Even after taking into account factors that could influence the results, irregular sleepers were 26% more likely to suffer a stroke, heart failure or heart attack than those with regular sleep, the study found. Moderately irregular sleepers were 8% more likely to do so.

Researchers found the SRI score was a continuous measure, with people’s risk of heart attack and stroke increasing the more irregular their sleeping patterns were.

The recommended amount of sleep for 18- to 64-year-olds is seven to nine hours a night, and seven to eight hours for those aged 65 and over.

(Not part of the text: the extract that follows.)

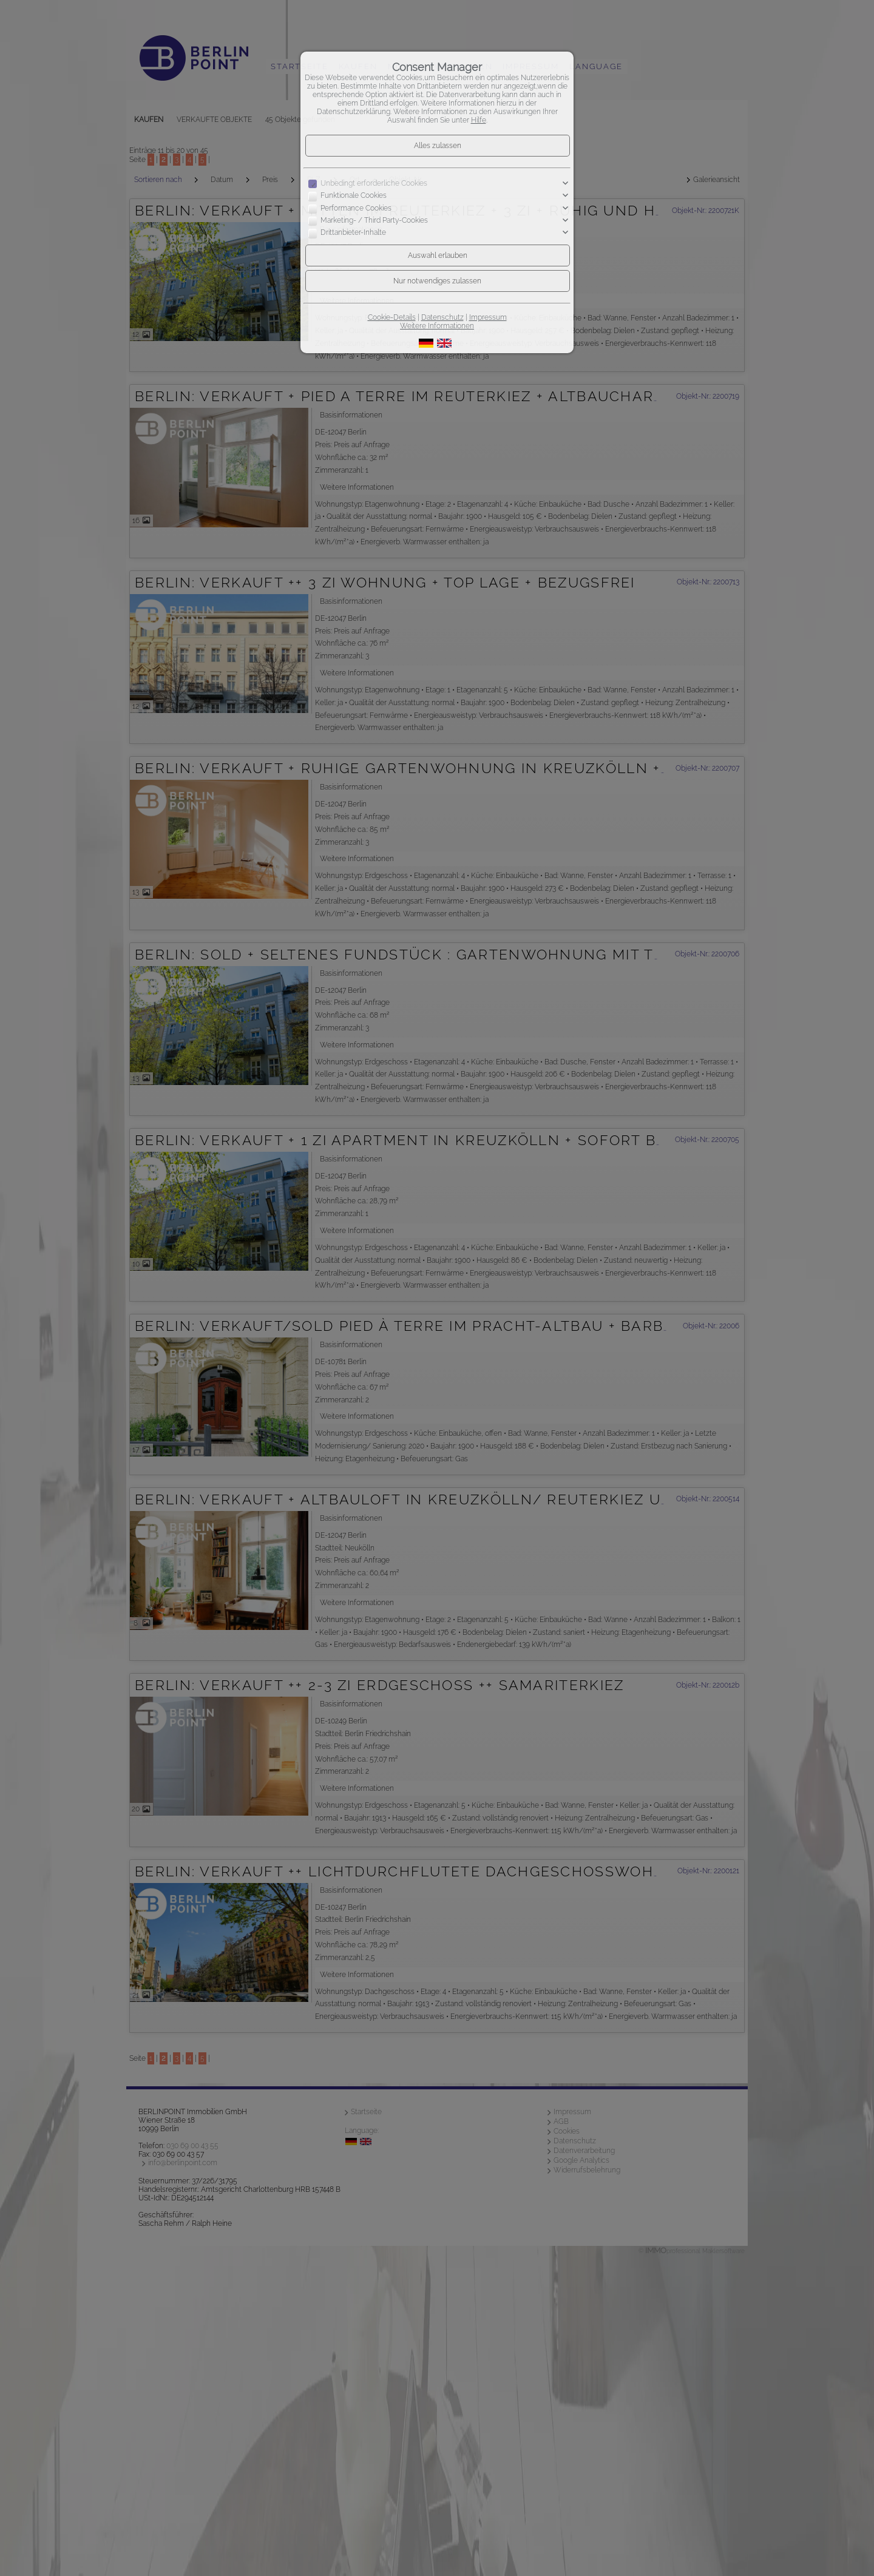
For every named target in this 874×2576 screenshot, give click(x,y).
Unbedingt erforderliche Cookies (373, 183)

The study found a greater proportion of regular sleepers (61%) met the recommended sleep quota than irregular sleepers (48%). But this made no difference to heart health for irregular sleepers, who had the same higher risk of stroke and heart attack even if they were getting enough sleep.

In contrast, moderately irregular sleepers saw their risks drop if they got adequate sleep.

This was an observational study, and as such, could not establish cause and effect, and the researchers acknowledged various limitations to their findings.

But they concluded that the findings suggest that irregular sleep was strongly associated with a risk of major adverse cardiovascular events in adults, irrespective of whether or not recommended sleep quotas were met.

“More importantly, our results suggest that sleep regularity may be more relevant than sufficient sleep duration in modulating major adverse cardiovascular event risk.”